Я была погружена в эти мысли, когда послышался легкий стук в дверь. Я торопливо утерла глаза юбкой, высморкалась и ответила:
– Кто там?
– Это Доггер, мисс.
– Входите, – сказала я, надеясь, что мой голос чуть теплее арктических льдов.
Доггер тихо вошел в лабораторию. Заговорил, так что мне не пришлось делать это первой.
– Что касается Эсмеральды, – начал он и умолк в ожидании моей реакции.
Я сглотнула, но умудрилась сделать так, чтобы мои губы не дрожали.
– Полковник де Люс должен был ехать в Лондон по делам, связанным с налогами. В поезде он вступил в контакт с вирусом инфлюэнцы: в этом году эта болезнь весьма распространилась, в некоторых местах сильнее, чем во время великой эпидемии 1918 года. Атака была на удивление быстрой. Инфлюэнца перешла в бактериальную пневмонию. Ваш отец срочно нуждался в горячем питательном бульоне. Он был очень болен, и его желудок не принимал ничего другого. Я беру на себя полную ответственность за произошедшее, мисс Флавия. Я позаботился, чтобы Эсмеральда не страдала. Она находилась в блаженном состоянии, которое всегда чувствовала, когда ее чесали под клювом. Мне очень жаль, мисс Флавия.
Я сдулась, словно проколотый мяч, злость вытекла из меня. Как я могу ненавидеть человека, который, вероятно, спас жизнь моему отцу?

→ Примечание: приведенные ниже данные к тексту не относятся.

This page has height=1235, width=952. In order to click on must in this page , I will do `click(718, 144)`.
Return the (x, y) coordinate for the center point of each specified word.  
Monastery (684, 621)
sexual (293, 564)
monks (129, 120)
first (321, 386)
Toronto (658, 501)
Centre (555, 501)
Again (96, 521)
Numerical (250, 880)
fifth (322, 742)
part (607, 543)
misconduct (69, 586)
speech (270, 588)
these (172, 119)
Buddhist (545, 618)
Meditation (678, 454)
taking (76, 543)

Я не могла найти слова, поэтому хранила молчание.
– Боюсь, наш мир меняется, мисс Флавия, – наконец вымолвил Доггер. – И не факт, что к лучшему.
Я попыталась понять подтекст его слов и найти подходящий ответ.
– Отец, – в итоге сказала я. – Как он? Правду, Доггер.
Тень омрачила лицо Доггера, тень неприятной мысли. Судя по той информации о его прошлом, которую мне удалось выудить, когда-то он был высококвалифицированным врачом, но война погубила его. Однако он никогда не умел уклоняться от прямого вопроса, и за это я его любила особенно.
– Он серьезно болен, – сказал Доггер. – Когда он вернулся из столицы, его мучил лихорадочный кашель и температура поднялась до 102 градусов[2]. При инфлюэнце так случается. Этот вирус также убивает полезную флору в носоглотке, поэтому легкие могут быть заражены. В результате наступает бактериальная пневмония.
– Благодарю, Доггер, – сказала я. – Ценю твою честность. Он умрет?
– Я не знаю, мисс Флавия. Никто не знает. Доктор Дарби – хороший человек. Он делает все, что может.